Moving Arts Española Creates Community Garden

Hunter Arts and Agricultural Center, future home of the community garden and composting project. Courtesy photo
 
Preliminary straw bale beds with a totem sculpture. Courtesy photo
 

MAE News:

Moving Arts Española (MAE) has been awarded funding from the Rio Arriba County Health and Human Services Department to design and install a community garden and composting educational project at the Hunter Arts and Agricultural Center.

The Hunter Arts and Agricultural Center is being developed in collaboration with Siete Del Norte Community Development Corporation, Moving Arts Española, the Rio Arriba Community Health Council, Española Community Market, the Rio Arriba Health and Human Services Department, Four Bridges Permaculture, and the Northern Rio Grande National Heritage Area.

The garden will be designed to educate and inspire vibrant community participation, beautify Main Street, support recovery, and improve health across cultures and generations. 

The funding provides 12 weeks of summer jobs for young people in the valley including local farming experts, design professionals, adult coordinators, MAE youth interns and adult clients from the Rio Arriba Health and Human Services Division.

Phase I of the installation is already completed.

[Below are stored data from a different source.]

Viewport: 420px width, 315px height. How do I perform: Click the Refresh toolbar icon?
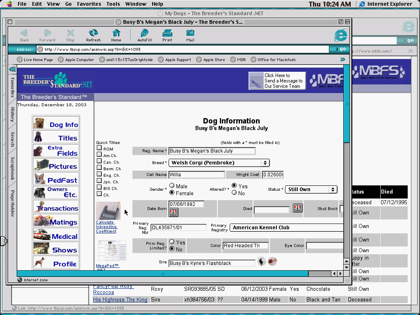[93, 35]
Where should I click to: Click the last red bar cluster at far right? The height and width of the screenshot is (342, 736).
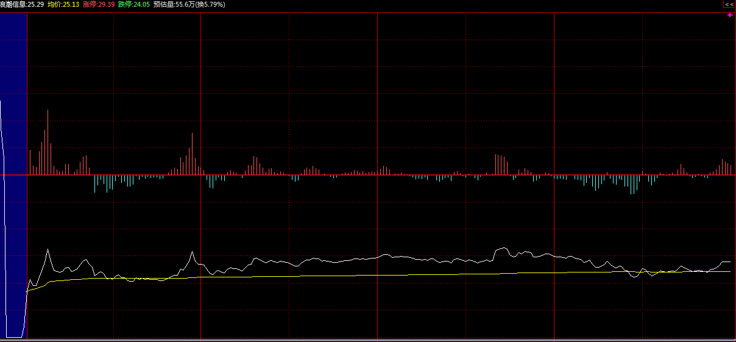point(725,168)
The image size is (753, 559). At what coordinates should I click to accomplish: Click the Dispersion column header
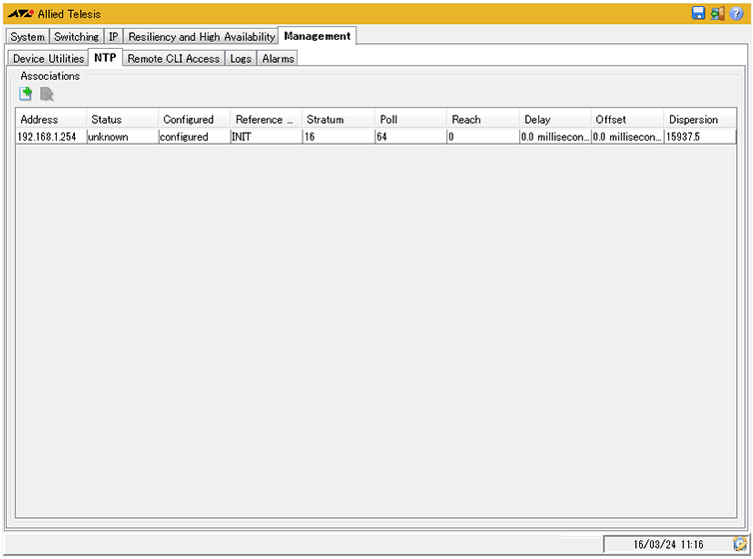[699, 120]
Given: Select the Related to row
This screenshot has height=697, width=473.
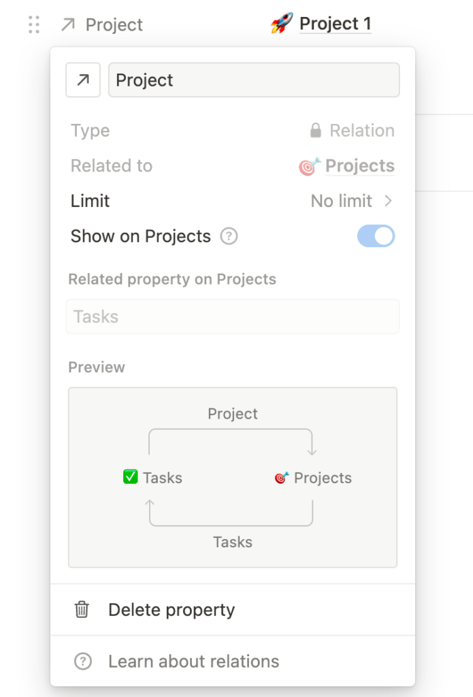Looking at the screenshot, I should tap(231, 165).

Four local business including La Cocina and Angelina’s Restaurants, the Blue Heron Brewery, and Center Market will provide kitchen and vegetable scraps, and beer waste to support the soil creation station. The City of Española will provide weekly grass clippings and a small bobcat tractor bi-monthly to turn the piles. MAE purchased a vintage “red and green” 1949 Ford truck as a planting container.

The goal of this initiative is to engage young people by teaching them on-the-job skills that include community service, organizing, and the co-facilitation of two free public educational forums on composting and straw-bale raised-bed construction.

The funding also includes the creation and installation of two large outdoor totem sculptures. One sculpture is already installed at the Hunter Arts and Agricultural Center, and one at the Moving Arts Performance Center on the Ohkay Owingeh pueblo. New York based scavenger artist Autumn Kioti led these projects over a four-day period in July. Participants collected trash, found-objects and organic materials from a one mile radius of both sites.

Moving Arts Española and the Rio Arriba Department of Health and Human Services support art as a path to complete health and recovery.